··· STORED ROWS

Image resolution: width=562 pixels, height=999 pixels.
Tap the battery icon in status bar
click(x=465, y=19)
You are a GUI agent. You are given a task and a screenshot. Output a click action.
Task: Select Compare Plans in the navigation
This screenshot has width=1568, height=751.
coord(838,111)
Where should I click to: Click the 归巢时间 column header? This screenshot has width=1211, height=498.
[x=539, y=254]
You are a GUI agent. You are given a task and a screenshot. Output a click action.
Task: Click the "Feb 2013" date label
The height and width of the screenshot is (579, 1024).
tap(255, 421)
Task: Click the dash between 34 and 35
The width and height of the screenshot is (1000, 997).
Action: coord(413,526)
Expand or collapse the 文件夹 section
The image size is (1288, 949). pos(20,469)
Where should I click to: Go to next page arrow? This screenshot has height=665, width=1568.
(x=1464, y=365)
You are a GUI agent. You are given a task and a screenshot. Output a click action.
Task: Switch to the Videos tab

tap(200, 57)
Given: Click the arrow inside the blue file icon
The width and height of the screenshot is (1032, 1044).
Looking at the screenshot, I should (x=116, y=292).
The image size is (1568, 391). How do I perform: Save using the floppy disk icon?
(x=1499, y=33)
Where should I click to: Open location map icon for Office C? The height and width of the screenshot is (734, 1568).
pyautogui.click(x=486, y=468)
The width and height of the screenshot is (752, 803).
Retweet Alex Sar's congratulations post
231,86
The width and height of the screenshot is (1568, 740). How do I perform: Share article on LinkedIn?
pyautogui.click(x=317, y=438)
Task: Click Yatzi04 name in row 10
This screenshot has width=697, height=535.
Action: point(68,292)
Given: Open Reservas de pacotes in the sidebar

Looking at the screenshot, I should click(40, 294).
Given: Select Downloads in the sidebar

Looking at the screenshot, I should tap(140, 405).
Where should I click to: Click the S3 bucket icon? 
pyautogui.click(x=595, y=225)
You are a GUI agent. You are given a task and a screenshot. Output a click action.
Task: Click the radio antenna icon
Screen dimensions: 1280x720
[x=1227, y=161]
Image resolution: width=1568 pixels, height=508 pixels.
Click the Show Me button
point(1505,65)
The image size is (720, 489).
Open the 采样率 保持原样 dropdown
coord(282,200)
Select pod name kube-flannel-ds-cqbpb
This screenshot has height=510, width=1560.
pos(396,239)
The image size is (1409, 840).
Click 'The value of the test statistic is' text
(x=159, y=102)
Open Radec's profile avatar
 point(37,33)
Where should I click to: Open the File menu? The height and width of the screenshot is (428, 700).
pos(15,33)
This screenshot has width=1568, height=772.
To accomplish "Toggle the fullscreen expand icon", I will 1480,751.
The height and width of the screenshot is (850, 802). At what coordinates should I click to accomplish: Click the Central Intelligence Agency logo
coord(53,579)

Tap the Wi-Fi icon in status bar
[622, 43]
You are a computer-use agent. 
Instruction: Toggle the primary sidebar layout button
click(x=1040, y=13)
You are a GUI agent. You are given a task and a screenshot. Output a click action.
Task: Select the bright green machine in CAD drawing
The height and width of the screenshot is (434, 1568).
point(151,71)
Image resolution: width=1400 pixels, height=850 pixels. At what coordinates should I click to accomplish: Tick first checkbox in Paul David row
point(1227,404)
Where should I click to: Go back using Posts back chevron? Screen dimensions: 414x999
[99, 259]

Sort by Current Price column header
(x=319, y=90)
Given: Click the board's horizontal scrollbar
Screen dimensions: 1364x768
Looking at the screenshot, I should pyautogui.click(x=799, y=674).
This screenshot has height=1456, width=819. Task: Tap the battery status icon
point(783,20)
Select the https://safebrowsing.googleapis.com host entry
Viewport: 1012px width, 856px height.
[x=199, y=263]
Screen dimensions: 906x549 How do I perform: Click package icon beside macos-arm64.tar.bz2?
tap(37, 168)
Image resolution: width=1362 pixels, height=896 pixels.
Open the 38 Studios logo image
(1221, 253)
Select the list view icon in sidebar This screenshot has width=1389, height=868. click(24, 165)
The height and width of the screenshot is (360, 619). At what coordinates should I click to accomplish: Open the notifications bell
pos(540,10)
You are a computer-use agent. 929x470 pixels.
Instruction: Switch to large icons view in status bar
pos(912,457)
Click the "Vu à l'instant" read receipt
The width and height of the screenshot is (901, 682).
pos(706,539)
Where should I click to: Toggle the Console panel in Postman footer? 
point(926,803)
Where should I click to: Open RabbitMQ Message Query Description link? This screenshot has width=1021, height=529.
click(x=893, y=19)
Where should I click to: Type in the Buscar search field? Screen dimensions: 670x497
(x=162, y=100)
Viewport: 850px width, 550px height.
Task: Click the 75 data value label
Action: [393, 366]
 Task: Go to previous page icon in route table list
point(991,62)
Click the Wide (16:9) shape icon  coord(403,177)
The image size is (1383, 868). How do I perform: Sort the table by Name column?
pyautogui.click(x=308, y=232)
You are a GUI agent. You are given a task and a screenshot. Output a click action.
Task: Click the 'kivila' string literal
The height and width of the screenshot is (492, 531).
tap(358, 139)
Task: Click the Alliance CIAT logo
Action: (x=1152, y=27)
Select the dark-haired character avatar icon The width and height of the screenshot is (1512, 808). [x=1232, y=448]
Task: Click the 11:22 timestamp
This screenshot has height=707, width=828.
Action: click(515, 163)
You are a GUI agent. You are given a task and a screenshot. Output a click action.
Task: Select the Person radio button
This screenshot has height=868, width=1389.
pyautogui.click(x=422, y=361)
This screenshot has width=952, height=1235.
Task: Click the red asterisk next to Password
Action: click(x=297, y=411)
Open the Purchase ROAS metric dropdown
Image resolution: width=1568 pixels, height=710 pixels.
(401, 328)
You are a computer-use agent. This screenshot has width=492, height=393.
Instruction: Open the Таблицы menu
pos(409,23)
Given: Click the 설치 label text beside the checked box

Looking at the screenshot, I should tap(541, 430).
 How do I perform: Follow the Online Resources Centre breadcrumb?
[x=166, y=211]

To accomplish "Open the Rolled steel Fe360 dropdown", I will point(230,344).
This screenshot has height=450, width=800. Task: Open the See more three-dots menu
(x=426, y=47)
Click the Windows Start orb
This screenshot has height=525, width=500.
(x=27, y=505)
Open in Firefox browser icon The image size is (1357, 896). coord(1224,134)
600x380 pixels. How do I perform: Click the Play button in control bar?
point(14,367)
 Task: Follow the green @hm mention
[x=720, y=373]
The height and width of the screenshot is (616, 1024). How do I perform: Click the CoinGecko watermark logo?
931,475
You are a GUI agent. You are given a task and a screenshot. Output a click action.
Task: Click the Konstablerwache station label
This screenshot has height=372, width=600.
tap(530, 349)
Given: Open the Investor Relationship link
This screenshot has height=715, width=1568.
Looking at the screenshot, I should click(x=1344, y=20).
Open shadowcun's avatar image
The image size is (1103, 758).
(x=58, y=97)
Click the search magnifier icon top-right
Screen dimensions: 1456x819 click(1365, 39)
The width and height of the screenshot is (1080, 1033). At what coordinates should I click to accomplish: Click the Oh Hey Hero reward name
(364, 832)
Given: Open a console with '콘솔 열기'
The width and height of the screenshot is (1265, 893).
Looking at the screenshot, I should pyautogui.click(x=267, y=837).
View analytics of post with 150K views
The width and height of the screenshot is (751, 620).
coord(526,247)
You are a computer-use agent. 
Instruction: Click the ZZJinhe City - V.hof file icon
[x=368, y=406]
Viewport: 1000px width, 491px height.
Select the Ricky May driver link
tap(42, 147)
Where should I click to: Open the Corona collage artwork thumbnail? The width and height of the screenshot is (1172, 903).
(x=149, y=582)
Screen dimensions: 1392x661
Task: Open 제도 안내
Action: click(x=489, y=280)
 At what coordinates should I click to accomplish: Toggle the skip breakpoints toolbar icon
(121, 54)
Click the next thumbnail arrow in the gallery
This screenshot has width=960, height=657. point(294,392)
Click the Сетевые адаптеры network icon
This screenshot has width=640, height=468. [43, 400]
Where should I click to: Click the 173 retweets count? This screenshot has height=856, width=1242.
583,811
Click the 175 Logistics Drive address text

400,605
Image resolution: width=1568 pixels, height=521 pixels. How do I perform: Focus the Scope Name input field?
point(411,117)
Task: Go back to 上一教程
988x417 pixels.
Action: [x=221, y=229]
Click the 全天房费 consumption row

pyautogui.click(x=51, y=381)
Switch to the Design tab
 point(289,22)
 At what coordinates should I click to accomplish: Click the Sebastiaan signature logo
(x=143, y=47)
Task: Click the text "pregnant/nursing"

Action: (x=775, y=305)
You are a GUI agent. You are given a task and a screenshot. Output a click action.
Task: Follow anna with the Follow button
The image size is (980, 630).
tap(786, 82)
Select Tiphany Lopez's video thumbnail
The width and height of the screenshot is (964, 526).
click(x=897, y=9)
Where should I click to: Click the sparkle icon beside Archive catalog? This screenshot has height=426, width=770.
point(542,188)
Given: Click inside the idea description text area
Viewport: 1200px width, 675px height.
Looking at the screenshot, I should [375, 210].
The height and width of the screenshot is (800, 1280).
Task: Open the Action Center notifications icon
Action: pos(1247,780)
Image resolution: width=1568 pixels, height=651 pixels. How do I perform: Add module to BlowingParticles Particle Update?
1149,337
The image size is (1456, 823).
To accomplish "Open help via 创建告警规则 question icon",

······

▶ **THE REQUEST**
Can you copy out, unchanged, every line of the records from the one containing "Task: Click Yatzi04 name in row 10" up to and including the one containing "(x=319, y=90)"?

▶ **ANSWER IN FULL**
Task: Click Yatzi04 name in row 10
This screenshot has width=697, height=535.
Action: point(68,292)
Given: Open Reservas de pacotes in the sidebar

Looking at the screenshot, I should click(40, 294).
Given: Select Downloads in the sidebar

Looking at the screenshot, I should tap(140, 405).
Where should I click to: Click the S3 bucket icon? 
pyautogui.click(x=595, y=225)
You are a GUI agent. You are given a task and a screenshot. Output a click action.
Task: Click the radio antenna icon
Screen dimensions: 1280x720
[x=1227, y=161]
Image resolution: width=1568 pixels, height=508 pixels.
Click the Show Me button
point(1505,65)
The image size is (720, 489).
Open the 采样率 保持原样 dropdown
coord(282,200)
Select pod name kube-flannel-ds-cqbpb
This screenshot has height=510, width=1560.
pos(396,239)
The image size is (1409, 840).
Click 'The value of the test statistic is' text
(x=159, y=102)
Open Radec's profile avatar
 point(37,33)
Where should I click to: Open the File menu? The height and width of the screenshot is (428, 700).
pos(15,33)
This screenshot has width=1568, height=772.
To accomplish "Toggle the fullscreen expand icon", I will 1480,751.
The height and width of the screenshot is (850, 802). At what coordinates should I click to accomplish: Click the Central Intelligence Agency logo
coord(53,579)

Tap the Wi-Fi icon in status bar
[622, 43]
You are a computer-use agent. 
Instruction: Toggle the primary sidebar layout button
click(x=1040, y=13)
You are a GUI agent. You are given a task and a screenshot. Output a click action.
Task: Select the bright green machine in CAD drawing
The height and width of the screenshot is (434, 1568).
point(151,71)
Image resolution: width=1400 pixels, height=850 pixels. At what coordinates should I click to accomplish: Tick first checkbox in Paul David row
point(1227,404)
Where should I click to: Go back using Posts back chevron? Screen dimensions: 414x999
[99, 259]

Sort by Current Price column header
(x=319, y=90)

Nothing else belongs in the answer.